SUPPLIED DATA: Begin

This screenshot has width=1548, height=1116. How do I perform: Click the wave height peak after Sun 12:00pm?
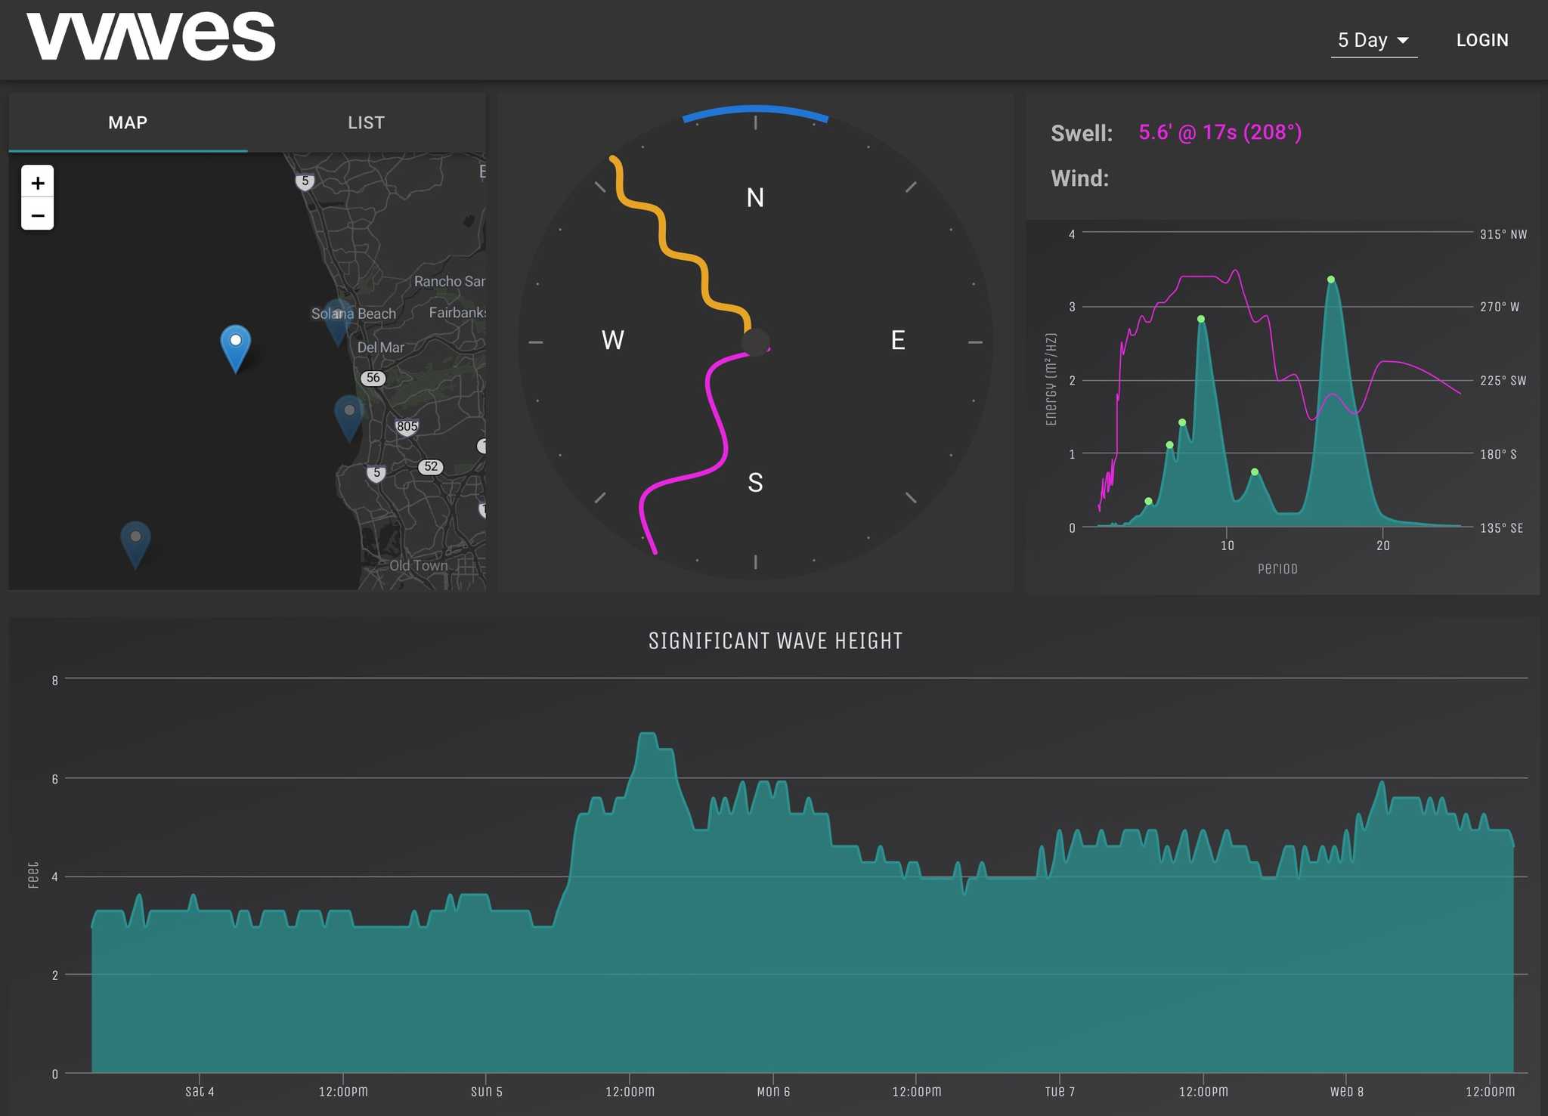pos(648,734)
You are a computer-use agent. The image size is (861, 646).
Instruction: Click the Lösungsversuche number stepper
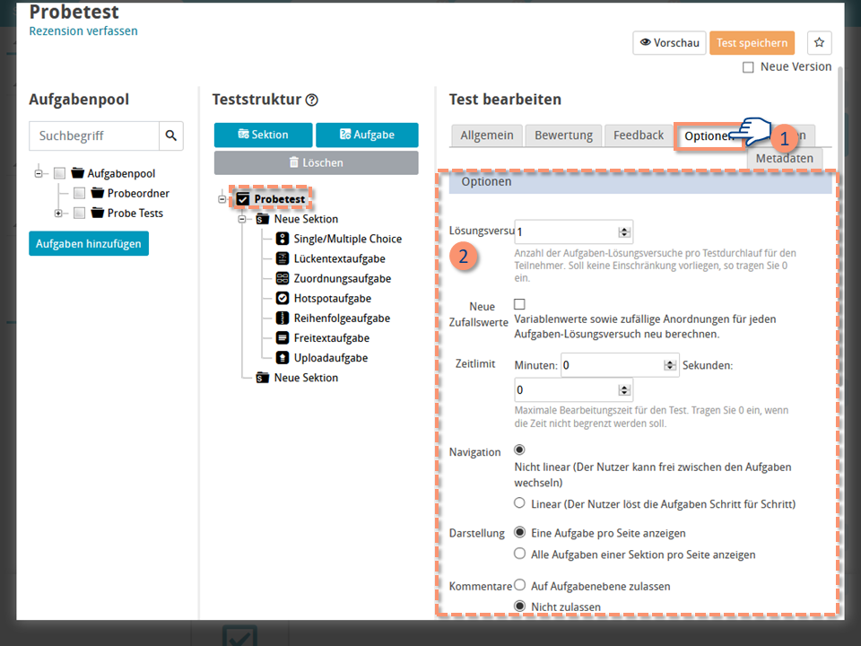point(625,231)
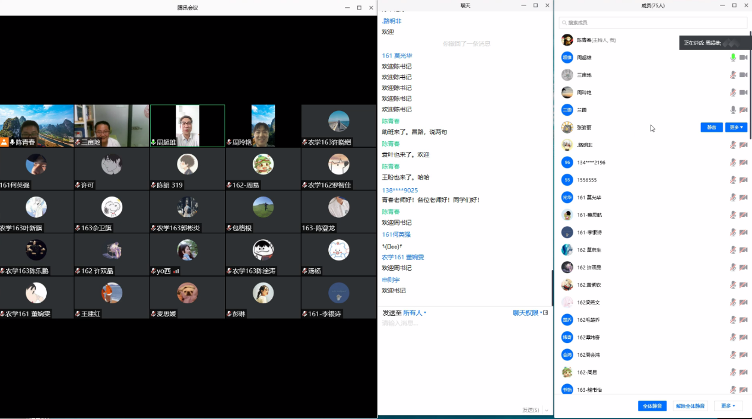The image size is (752, 419).
Task: Toggle 163-鲍书怡's muted microphone
Action: 733,389
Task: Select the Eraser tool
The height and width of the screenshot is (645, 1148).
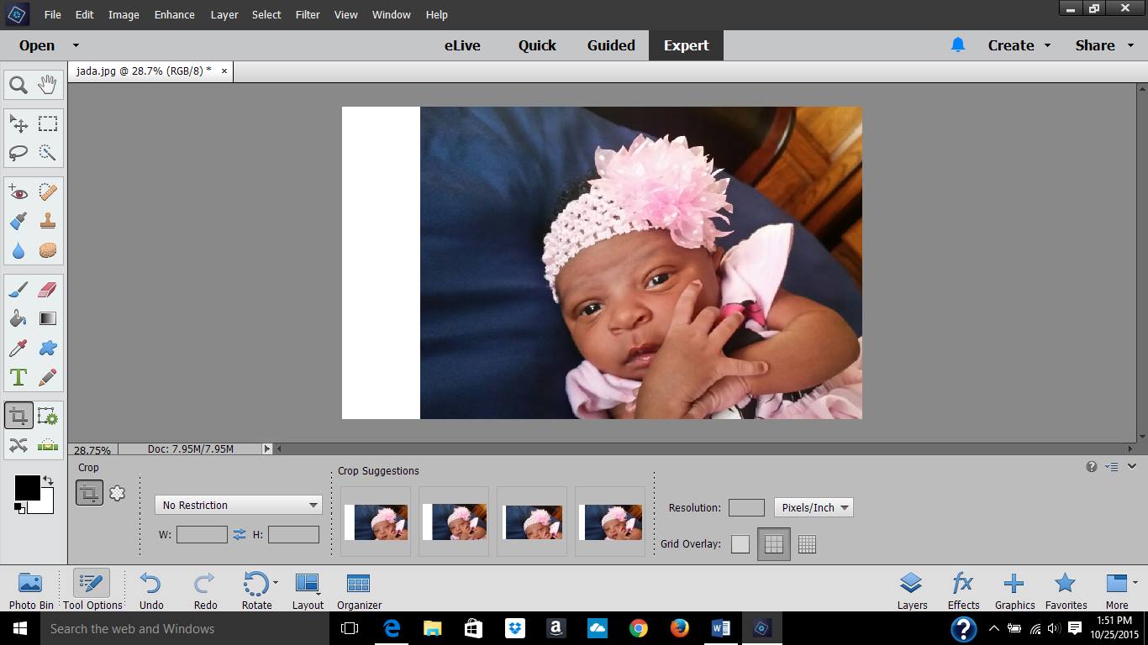Action: click(48, 290)
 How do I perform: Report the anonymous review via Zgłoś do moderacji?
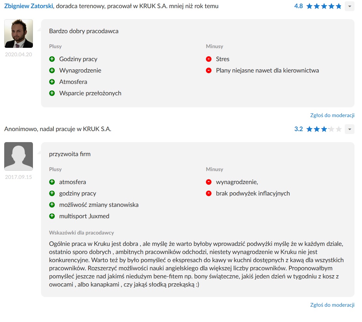(x=332, y=305)
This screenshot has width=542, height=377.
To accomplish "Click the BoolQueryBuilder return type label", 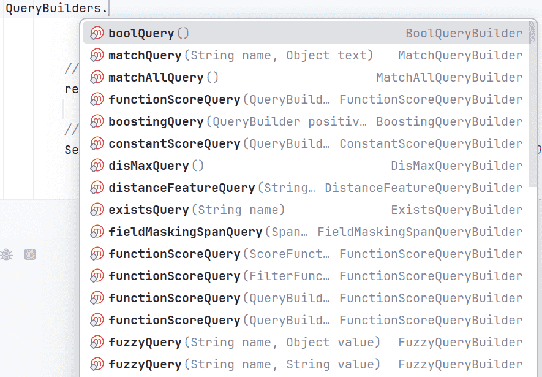I will [x=464, y=34].
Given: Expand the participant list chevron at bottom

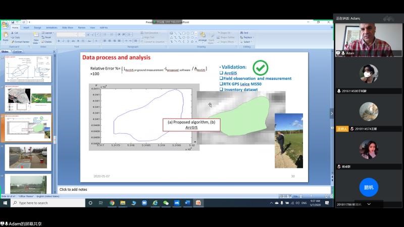Looking at the screenshot, I should point(369,204).
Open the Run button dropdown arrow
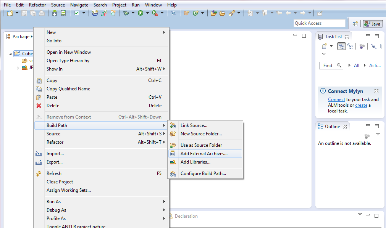This screenshot has height=228, width=386. coord(147,13)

SUPPLIED DATA: End

YOUR INSTRUCTIONS => Reproduce the lines from the line containing "Given: Expand the" through the end of the records above, exactly and inclusively, omitting pictures.

TASK RESPONSE =>
Given: Expand the participant list chevron at bottom

Looking at the screenshot, I should point(369,204).
Open the Run button dropdown arrow
This screenshot has height=228, width=386. coord(147,13)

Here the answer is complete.